First download, install and run the winetricks plugin:
$ wget -O ~/.wine-pipelight/winetricks http://winetricks.org/winetricks $ chmod +x ~/.wine-pipelight/winetricks $ WINEPREFIX=~/.wine-pipelight WINE=/opt/wine-compholio/bin/wine WINEARCH=win32 ~/.wine-pipelight/winetricks
Choose Select the default wineprefix > Change Wine settings > sound=alsa.
Then test whether this solves your problem (restart your browser and open a Silverlight video). If not, change the audio output device in wine to analog. Run the wine configuration utility:
WINEPREFIX=~/.wine-pipelight WINE=/opt/wine-compholio/bin/wine WINEARCH=win32 /opt/wine-compholio/bin/winecfg
Open the Audio tab and change the Output device to Out: HDA Intel - ALC1200 Analog
.
This may solve video lagging issues if PulseAudio was causing it. ALSA audio might still go through PulseAudio though, if you have pulseaudio-alsa installed. This is not a problem by itself, but you may have to restart PulseAudio as follows:
$ pulseaudio -k
GNOME 3/Firefox fullscreen issues
In GNOME 3, fullscreen Pipelight windows do not focus properly in Firefox. This can be fixed using devilspie:
First, install devilspie from the official repositories.
Create the ~/.devilspie
directory:
$ mkdir ~/.devilspie
Next, create the following file:
~/.devilspie/pipelight-fullscreen-firefox.ds
(if (and (is (window_class) "Wine") (or (is (application_name) "Adobe Flash Player") (is (application_name) "Microsoft Silverlight") ) ) (begin (focus) ) )
Finally, we need to make devilspie start automatically.

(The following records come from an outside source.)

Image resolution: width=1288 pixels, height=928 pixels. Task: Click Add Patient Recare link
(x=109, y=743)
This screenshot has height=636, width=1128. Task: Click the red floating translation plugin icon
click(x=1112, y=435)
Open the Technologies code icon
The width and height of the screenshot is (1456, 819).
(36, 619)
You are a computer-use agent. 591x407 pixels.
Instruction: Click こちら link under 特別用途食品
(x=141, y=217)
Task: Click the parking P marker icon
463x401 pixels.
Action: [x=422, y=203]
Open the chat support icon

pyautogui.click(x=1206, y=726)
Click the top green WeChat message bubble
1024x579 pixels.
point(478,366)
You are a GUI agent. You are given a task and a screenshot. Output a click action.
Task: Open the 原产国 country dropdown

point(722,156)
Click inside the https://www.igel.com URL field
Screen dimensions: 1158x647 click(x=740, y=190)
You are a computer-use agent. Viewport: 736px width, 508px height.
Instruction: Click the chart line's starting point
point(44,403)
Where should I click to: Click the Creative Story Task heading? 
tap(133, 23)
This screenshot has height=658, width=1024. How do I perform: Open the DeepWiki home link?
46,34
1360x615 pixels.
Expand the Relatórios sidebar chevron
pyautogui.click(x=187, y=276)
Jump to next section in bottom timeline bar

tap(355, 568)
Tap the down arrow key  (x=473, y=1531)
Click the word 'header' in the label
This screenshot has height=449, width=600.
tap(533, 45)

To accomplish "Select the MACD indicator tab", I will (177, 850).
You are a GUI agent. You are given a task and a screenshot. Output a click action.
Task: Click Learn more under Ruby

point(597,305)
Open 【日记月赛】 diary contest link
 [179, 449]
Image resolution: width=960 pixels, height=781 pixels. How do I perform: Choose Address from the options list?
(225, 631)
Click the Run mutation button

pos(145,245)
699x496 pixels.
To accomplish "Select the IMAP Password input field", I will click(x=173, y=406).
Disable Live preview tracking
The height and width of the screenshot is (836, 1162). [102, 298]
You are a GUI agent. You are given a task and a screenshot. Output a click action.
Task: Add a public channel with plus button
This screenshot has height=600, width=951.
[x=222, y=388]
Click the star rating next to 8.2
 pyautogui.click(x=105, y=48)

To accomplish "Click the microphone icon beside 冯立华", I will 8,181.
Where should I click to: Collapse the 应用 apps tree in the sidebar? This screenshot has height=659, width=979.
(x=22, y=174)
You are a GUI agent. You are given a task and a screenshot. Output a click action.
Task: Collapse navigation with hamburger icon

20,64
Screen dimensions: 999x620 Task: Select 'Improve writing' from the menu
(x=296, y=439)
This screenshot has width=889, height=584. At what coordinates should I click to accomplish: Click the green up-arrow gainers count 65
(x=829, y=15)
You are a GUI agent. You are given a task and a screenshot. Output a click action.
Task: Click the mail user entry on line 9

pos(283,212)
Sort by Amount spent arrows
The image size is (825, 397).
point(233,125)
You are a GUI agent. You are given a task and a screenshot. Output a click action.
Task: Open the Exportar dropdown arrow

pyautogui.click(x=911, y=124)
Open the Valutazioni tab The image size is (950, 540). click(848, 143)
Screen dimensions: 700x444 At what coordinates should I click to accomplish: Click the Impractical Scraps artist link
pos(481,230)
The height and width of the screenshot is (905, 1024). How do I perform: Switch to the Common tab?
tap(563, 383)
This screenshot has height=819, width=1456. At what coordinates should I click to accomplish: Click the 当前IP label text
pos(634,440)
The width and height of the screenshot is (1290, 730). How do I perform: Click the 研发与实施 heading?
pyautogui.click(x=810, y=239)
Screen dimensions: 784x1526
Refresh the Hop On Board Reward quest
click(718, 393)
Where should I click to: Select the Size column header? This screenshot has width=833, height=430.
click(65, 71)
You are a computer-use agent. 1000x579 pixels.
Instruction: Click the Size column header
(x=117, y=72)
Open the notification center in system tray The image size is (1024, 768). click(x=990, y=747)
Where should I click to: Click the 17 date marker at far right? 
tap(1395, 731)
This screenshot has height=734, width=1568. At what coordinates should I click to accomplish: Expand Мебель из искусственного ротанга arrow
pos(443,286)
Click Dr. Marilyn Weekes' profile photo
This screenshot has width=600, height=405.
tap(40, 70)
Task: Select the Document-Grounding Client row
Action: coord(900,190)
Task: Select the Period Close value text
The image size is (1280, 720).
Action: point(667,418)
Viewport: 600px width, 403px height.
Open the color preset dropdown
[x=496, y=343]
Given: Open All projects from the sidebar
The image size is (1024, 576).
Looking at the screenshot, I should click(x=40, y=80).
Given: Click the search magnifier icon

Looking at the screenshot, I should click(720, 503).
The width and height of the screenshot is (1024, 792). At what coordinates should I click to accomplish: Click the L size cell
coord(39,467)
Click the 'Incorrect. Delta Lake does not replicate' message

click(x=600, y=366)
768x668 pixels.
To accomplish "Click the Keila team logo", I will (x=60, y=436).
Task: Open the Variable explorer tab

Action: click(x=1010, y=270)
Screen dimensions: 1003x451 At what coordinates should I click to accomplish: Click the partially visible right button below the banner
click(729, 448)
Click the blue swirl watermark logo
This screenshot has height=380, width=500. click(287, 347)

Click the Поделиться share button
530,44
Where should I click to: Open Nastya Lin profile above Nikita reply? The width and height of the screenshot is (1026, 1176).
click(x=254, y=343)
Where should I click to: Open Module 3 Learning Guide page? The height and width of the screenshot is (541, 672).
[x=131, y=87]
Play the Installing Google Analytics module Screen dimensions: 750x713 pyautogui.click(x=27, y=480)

This can be accomplished by creating the following file:
~/.config/autostart/devilspie.desktop
[Desktop Entry] Name=devilspie Exec=devilspie Hidden=false NoDisplay=false X-GNOME-Autostart-enabled=true
Pipelight renders all Chinese characters as squares
Silverlight will only use "Microsoft Yahei" font to render Chinese characters, you need to install this font (probably from other Windows OSes) to support Chinese character rendering.
Other known issues and solutions are often listed in the Pipelight FAQ.
No sound when using PulseAudio
If you are using PulseAudio, you may get no sound from Silverlight applications. To allow Wine to use PulseAudio, you have to install libpulse and pulseaudio-alsa. Use lib32-libpulse and lib32-alsa-plugins on 64-bit systems. You can configure the used audio device using WINEPREFIX="/home/username/.wine-pipelight" winecfg
Tips and tricks
Test 1080p video playback
To verify your Pipelight installation and check its performance on high definition videos, you can use this video for testing purposes.